═══ Task inputs ═══

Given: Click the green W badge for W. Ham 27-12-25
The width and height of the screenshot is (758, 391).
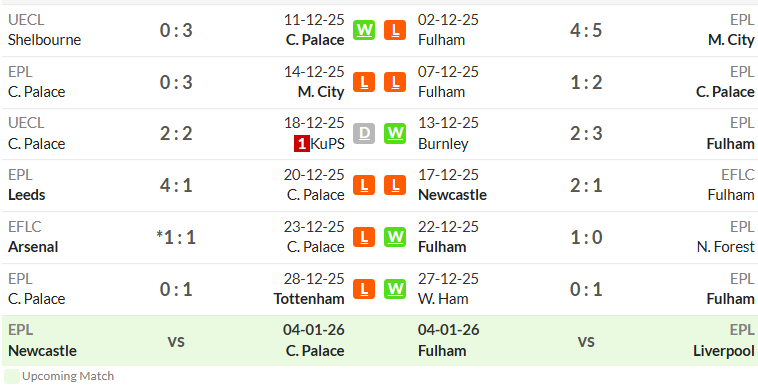Looking at the screenshot, I should (x=395, y=289).
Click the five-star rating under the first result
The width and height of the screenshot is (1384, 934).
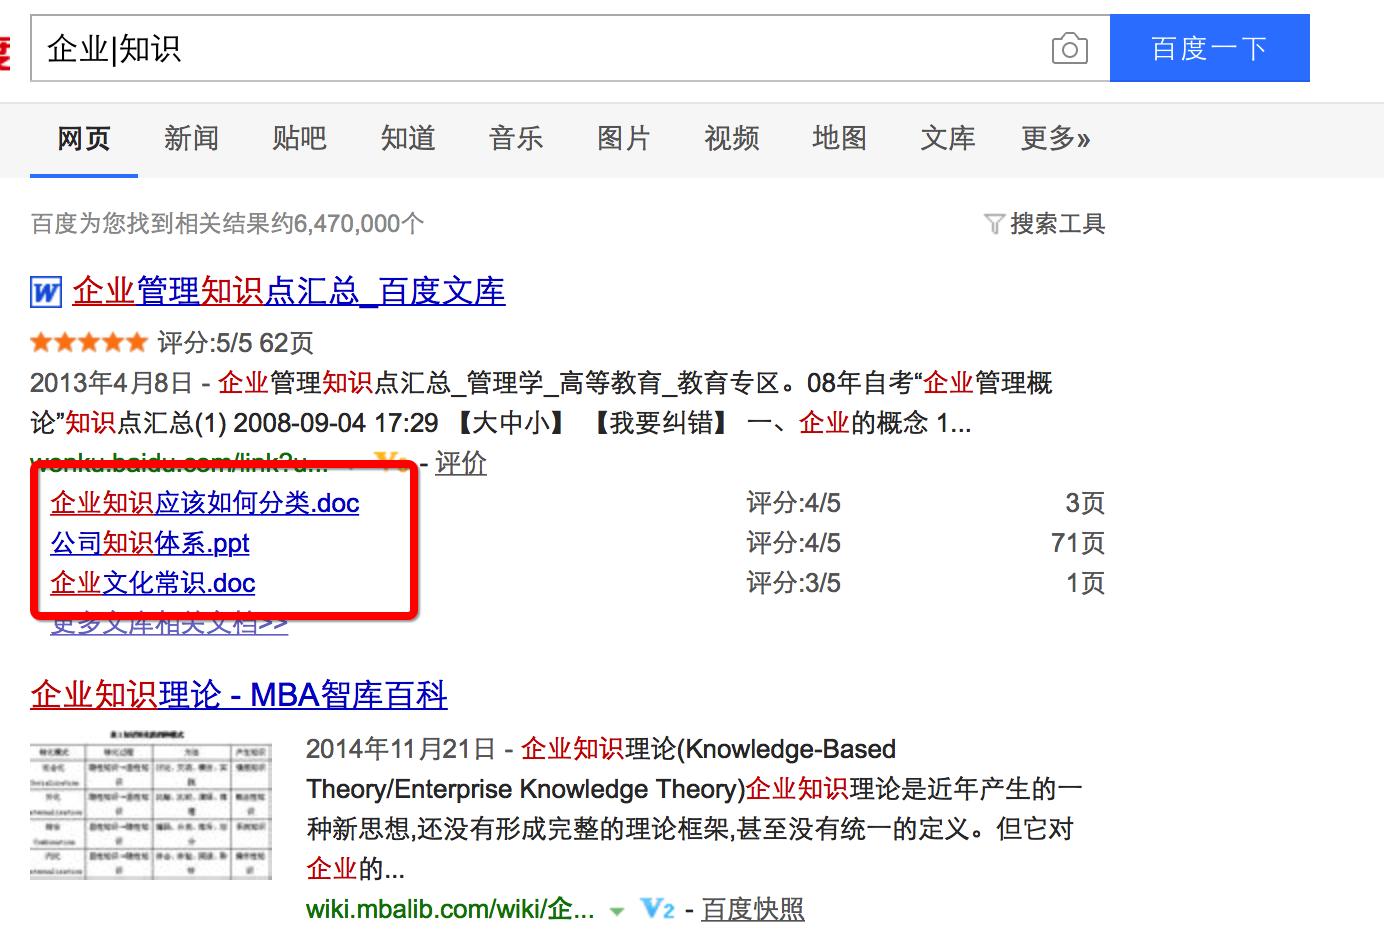click(88, 342)
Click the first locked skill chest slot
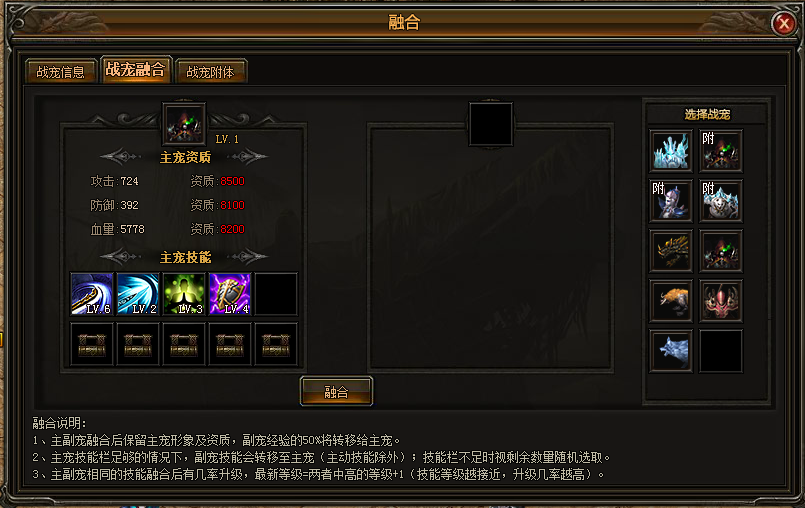Viewport: 805px width, 508px height. pyautogui.click(x=91, y=344)
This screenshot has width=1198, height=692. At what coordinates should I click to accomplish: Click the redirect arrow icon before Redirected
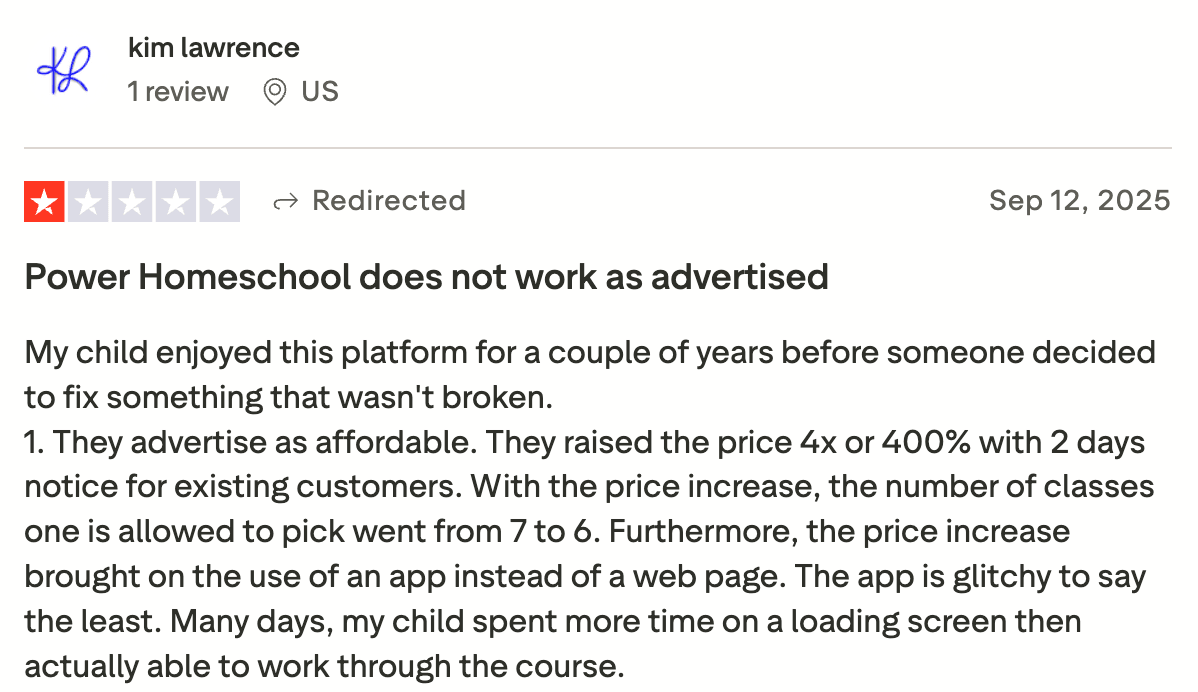(x=287, y=200)
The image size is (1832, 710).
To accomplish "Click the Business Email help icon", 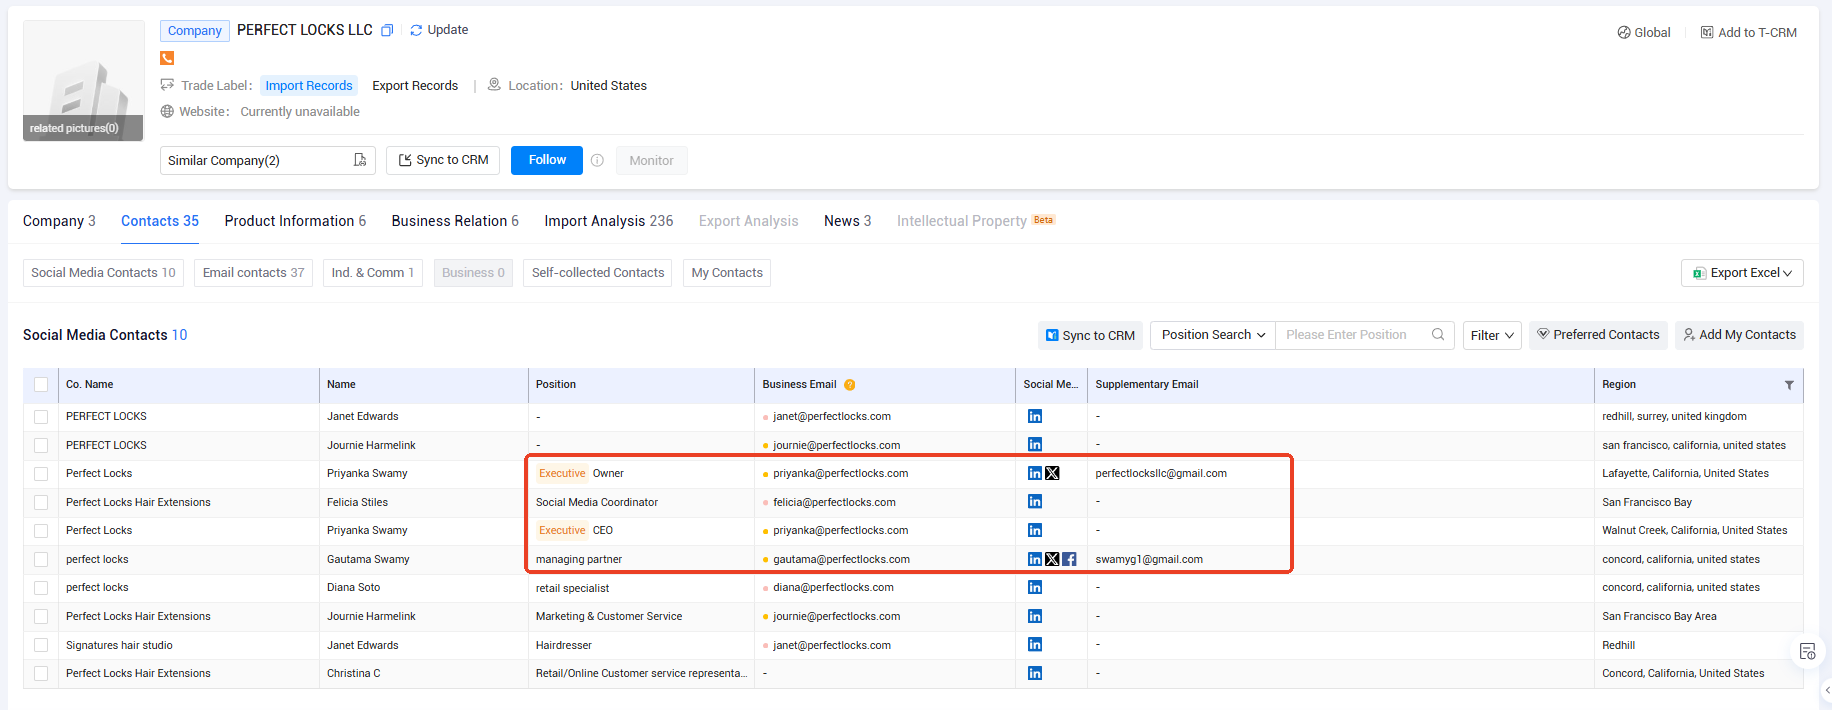I will [x=849, y=385].
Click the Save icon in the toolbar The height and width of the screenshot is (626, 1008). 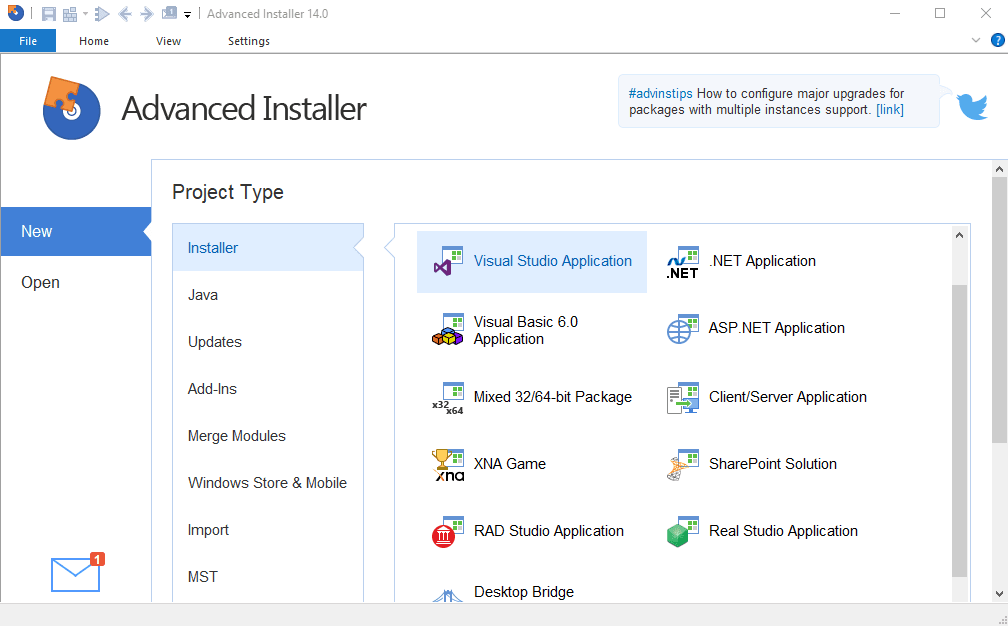click(48, 13)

═══

What you should do – Quote only what lies between the first line of the records and the line containing "Click the five-star", please, including both lines and excluding images.

Output of the exercise –
Given: Click the green W badge for W. Ham 27-12-25
The width and height of the screenshot is (758, 391).
Looking at the screenshot, I should (x=395, y=289).
Click the five-star rating under the first result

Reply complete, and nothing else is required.